With the clock, I didn’t want to paint a clock. I wanted to make a painting that was a clock. Now I’m thinking about movement—what is a painting that is movement? I don’t know yet. I’m very much in the middle of it.

PLATFORM

Just to clarify—this painting here is a painting of a photograph of a projected photograph, which is a photograph of a printed image that came from a photograph of a computer screen? That's where we are?

MCTWIGAN

Yes, that’s where we are.

PLATFORM

Could we talk about the hand?

MCTWIGAN

Yes. As I started using tape and letting it have its own personality, I began thinking about objects having real-world scale.
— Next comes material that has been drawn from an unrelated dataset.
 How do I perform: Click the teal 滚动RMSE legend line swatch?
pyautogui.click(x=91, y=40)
Real scale introduces something factual into the illusion of painting. Painting as a window, but with something real embedded in abstraction. That shift changed the subject matter and the experience of the work. I was thinking about perception, illusion, and how images circulate now—how you don’t know scale until you see something in person.

I liked the idea of paintings where viewers have to understand scale. The awkwardness of a hand within something larger constantly pushes you out of the illusion.

PLATFORM

Why do you have a wing mirror and a rear-view mirror on your workbench? They make a great tableau!

MCTWIGAN

I actually made a rear-view mirror out of glass. It’s about an object having meaning without being iconic—a non-icon becoming an icon, and the beauty of the mundane.

PLATFORM

And the lemons—are those also a work?

MCTWIGAN

Yes. I haven’t displayed them yet. I kept lemons in the studio because studios are dry and they harden beautifully. I slipcast them.
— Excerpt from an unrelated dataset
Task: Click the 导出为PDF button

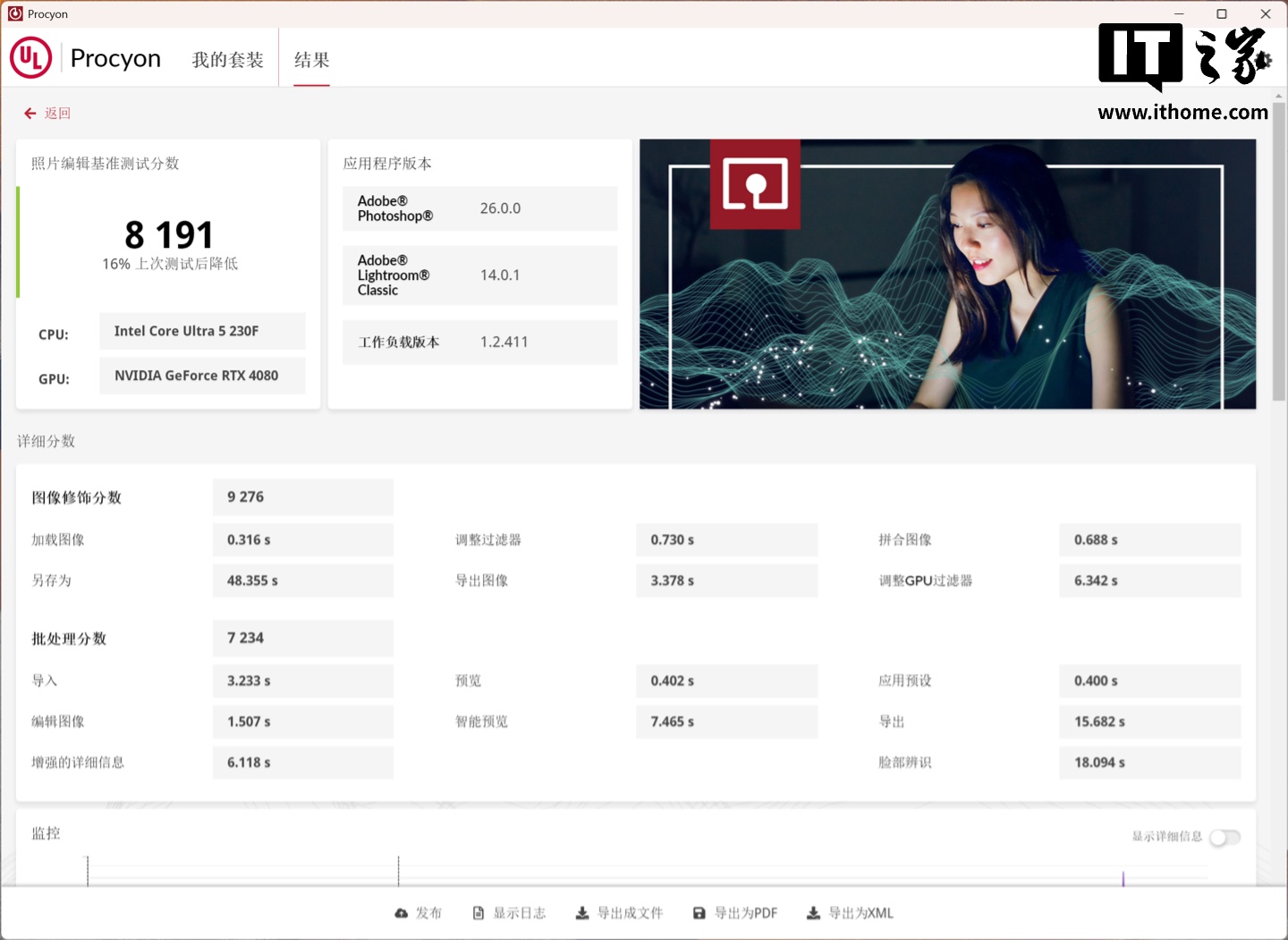Action: (x=746, y=913)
The glazing was really fun—pre-glaze, oxidizers, all of it. I love them. I don’t know what they’re going to be yet, which is probably why they’re still here. I haven’t figured out how to part with them.

ABOUT ISABELLE FRIEDRICH MCTWIGAN

Isabelle McTwigan lives and works in Brooklyn, New York. Recent exhibitions include as if it is at Tiger Strikes Asteroid New York (2025), Comparative Catharsis at Living Gallery (2025), and presentations at the Brooklyn Navy Yard and Pratt Institute. In 2024, her work was shown at Steuben Gallery, DeKalb Gallery, and in Creek Show along the Newtown Creek Nature Walk, a project she also curated.

McTwigan has participated in exhibitions with NADA, the New York School of the Arts, and Pratt Institute, and previously showed work during Art Basel Miami Week. Her writing has appeared in With Friends Like These magazine (Spring 2025). Residencies include COPE NYC, a printmaking residency at Pocoapoco in Oaxaca, Mexico, and a summer program at the Berlin University of the Arts (UDK) with Valérie Favre and Robert Lucander.

She received an MFA in Painting with Honors from Pratt Institute in 2025, supported by graduate and Rogalski scholarships. She also studied printmaking at the New York School of the Arts and painting at the Art Students League of New York.